By David Sillito
BBC News arts correspondent
There were two wives, a rock star and what seemed the entire population of Modena. The funeral of Luciano Pavarotti reflected his life, his music, and his celebrity status, but this was far more than just a farewell to a great singer.
Pavarotti, 71, died on Thursday after a long battle with cancer
The original plan was for a quiet family funeral. In the end it turned in to a state occasion.
Italy was not just saying goodbye to an opera star but a man who had become a symbol of the country.
Before the casket was closed, the giant figure of Pavarotti looked much smaller in the coffin, a reflection perhaps of the months of illness, but the bold features of his face, beard and eyebrows were clear to see.
This face has become a global icon of Italy's national art form, opera, but it has also come to represent much of what Italians value in their country.
His warm personality, his love of pasta and his image as the poor son of a baker whose voice became his fortune was a potent mix and turned him in to an international brand.
The Italian newspapers are already discussing if there's anyone else who can represent Italy in such a positive way. Giorgio Armani? Sophia Loren? Valentino? None seem to capture quite what the maestro of Modena represented.
But there was more to this than just the death of a great man, like any good opera there was emotional conflict.
Nicoletta Mantovani was among the family members present
Sitting on opposite sides of the cathedral were his two wives - Adua Veroni who had stayed with him for more than 30 years and raised his three daughters and helped manage his career.
And facing her Nicoletta Mantovani, his secretary, 34 years his junior and mother to his twins, one of whom Riccardo died at birth.
Indeed it was clear that within the church there was some disquiet about having such a service for a man who had divorced and remarried. Musically there was also criticism of the maestro.
Beyond the grave
His courting of celebrity, his performances with pop stars and the gradual decline of his voice from its peak in the 1960s and 70s were all cause for some critics to wonder if his extraordinary fame outweighed his musical gift.
But the prime of this unique voice, his startling ability to hit a series of top Cs and the warmth and depth of his singing was enough to ensure most forgave him his shortcomings.
Pavarotti's coffin was strewn with his favourite flowers
And then there came a moment straight from the world of opera.
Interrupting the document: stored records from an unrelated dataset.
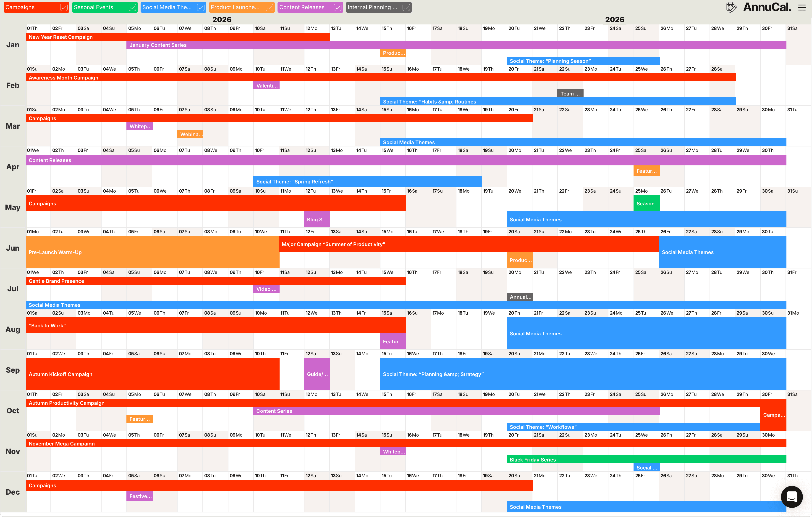This screenshot has width=812, height=517.
Task: Toggle the Sesonal Events checkbox
Action: pos(132,7)
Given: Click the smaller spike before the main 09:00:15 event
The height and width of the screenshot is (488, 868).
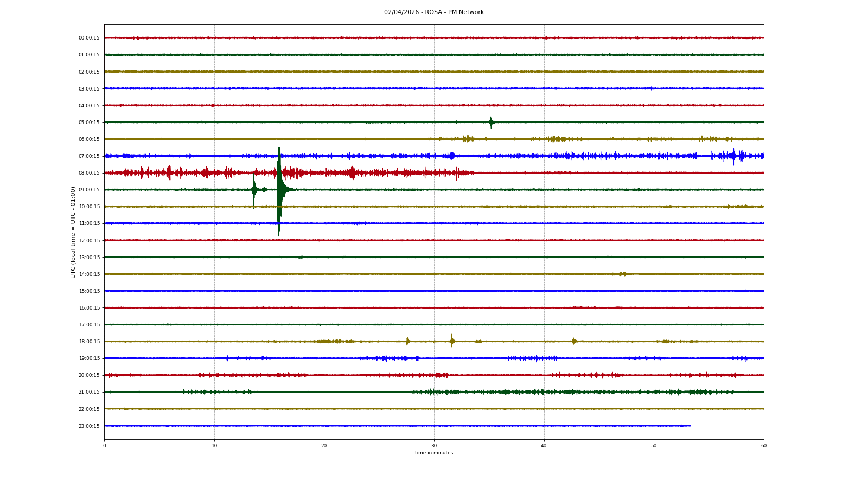Looking at the screenshot, I should (254, 190).
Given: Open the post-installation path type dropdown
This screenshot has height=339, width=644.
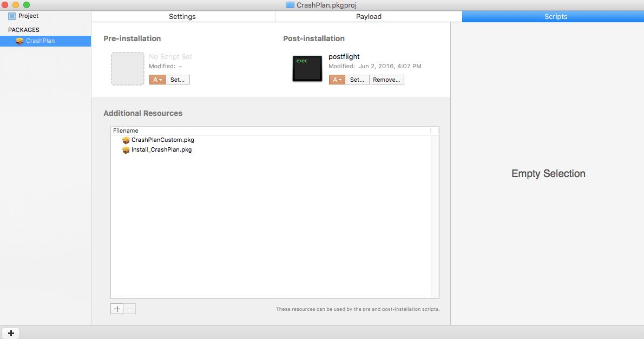Looking at the screenshot, I should (337, 80).
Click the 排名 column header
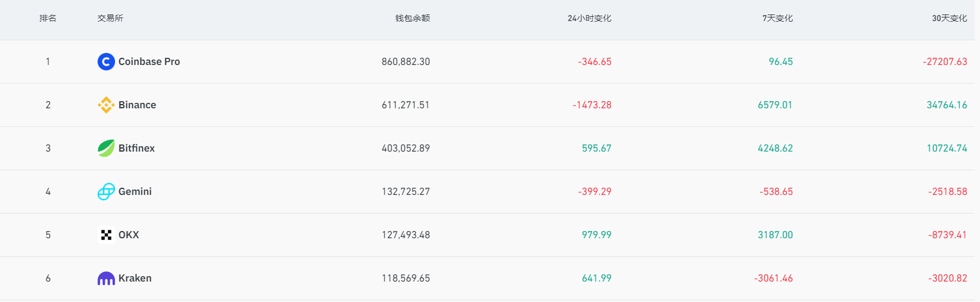Image resolution: width=980 pixels, height=302 pixels. tap(48, 18)
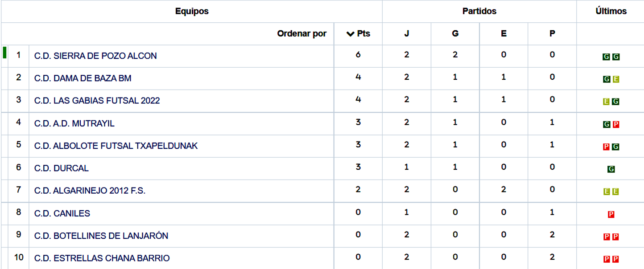Click first G result icon for Sierra de Pozo Alcon
This screenshot has width=644, height=269.
[x=607, y=57]
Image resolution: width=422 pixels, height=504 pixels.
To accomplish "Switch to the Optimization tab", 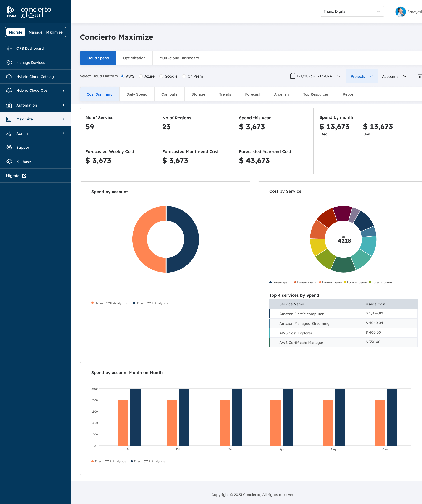I will [x=134, y=58].
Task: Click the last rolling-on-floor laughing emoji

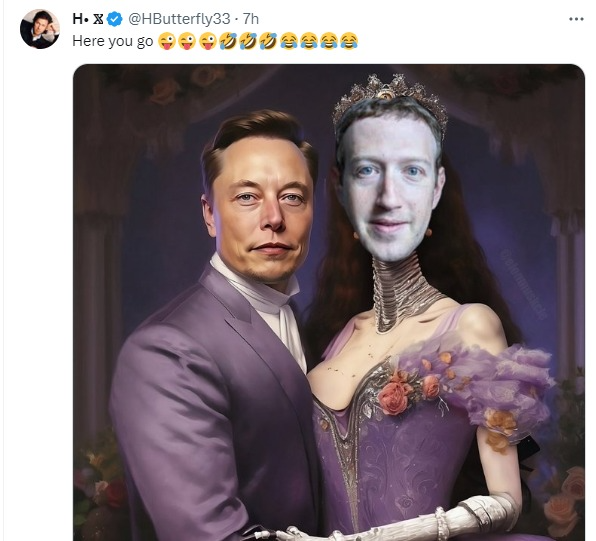Action: click(x=268, y=41)
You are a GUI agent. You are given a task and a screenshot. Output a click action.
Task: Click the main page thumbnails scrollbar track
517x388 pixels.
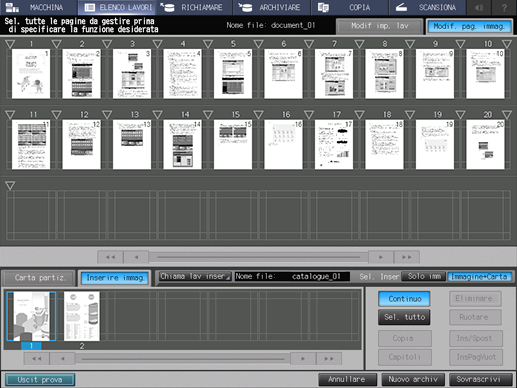pos(259,257)
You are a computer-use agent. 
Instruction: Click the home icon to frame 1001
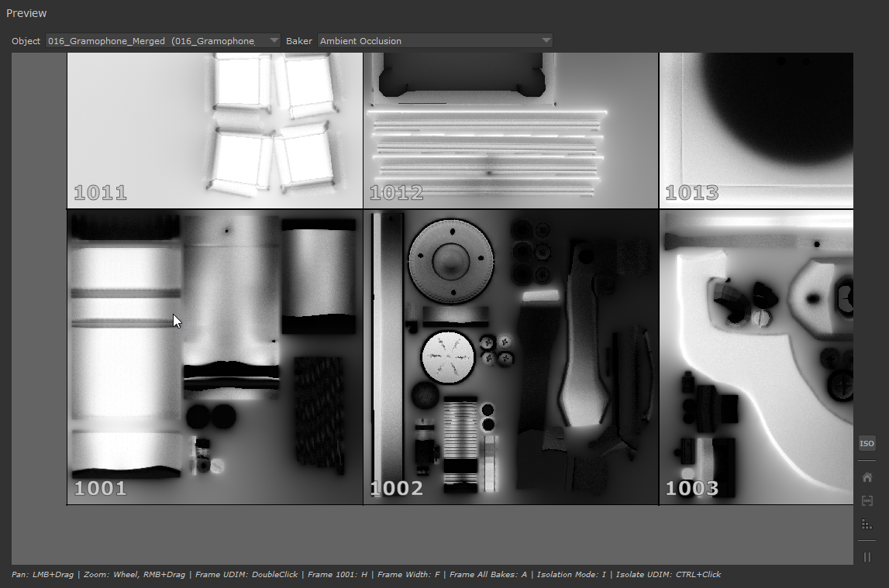867,477
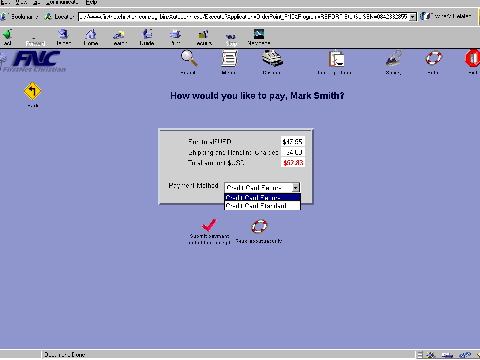Viewport: 480px width, 360px height.
Task: Open the clipboard icon in top bar
Action: click(x=336, y=59)
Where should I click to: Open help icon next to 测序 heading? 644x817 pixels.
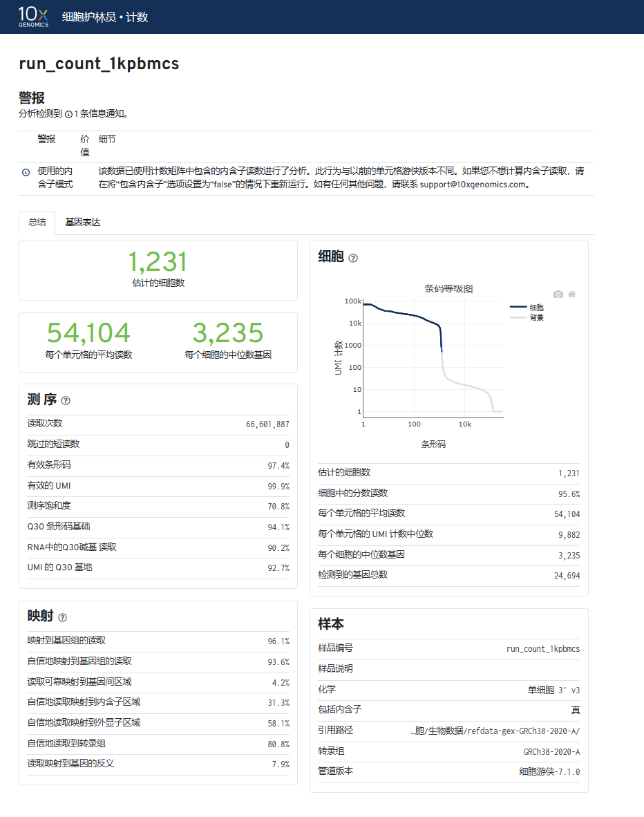tap(66, 401)
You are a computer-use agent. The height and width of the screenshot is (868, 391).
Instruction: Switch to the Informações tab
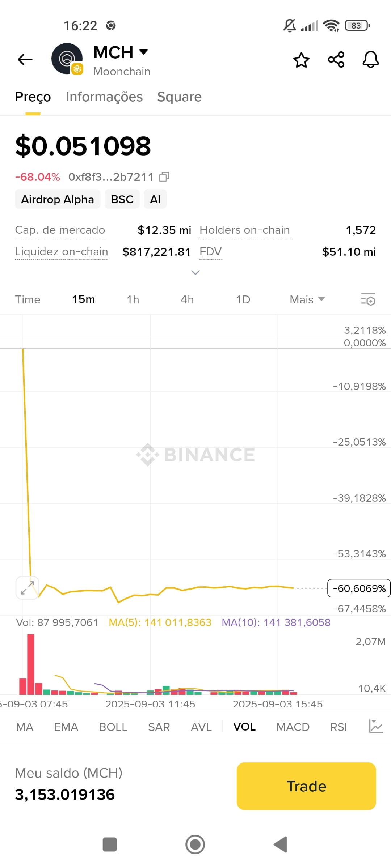[x=104, y=97]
A ghost.
The two Pavarottis, Luciano and his father singing the Panis Angelicus together from beyond the grave.
The recording was a reminder that his father too had a fine voice and although poor he helped support his son as he tried to make it as a singer.
And after that the coffin was carried out into the square where the people of Modena had gathered. Among them were friends such as Pietro Adani who had gone to school with Luciano and at one point helped teach him to ski.
"This is a moment of great, great emotion for us," he said.
He described how as a student they would occasionally hear the young Luciano singing but his father tried to stop him, he wanted him to save his voice knowing it could be his fortune.
Fifty years later he is now laid next to his parents and his dead son in the family vault. The maestro of Modena has returned home for the final time.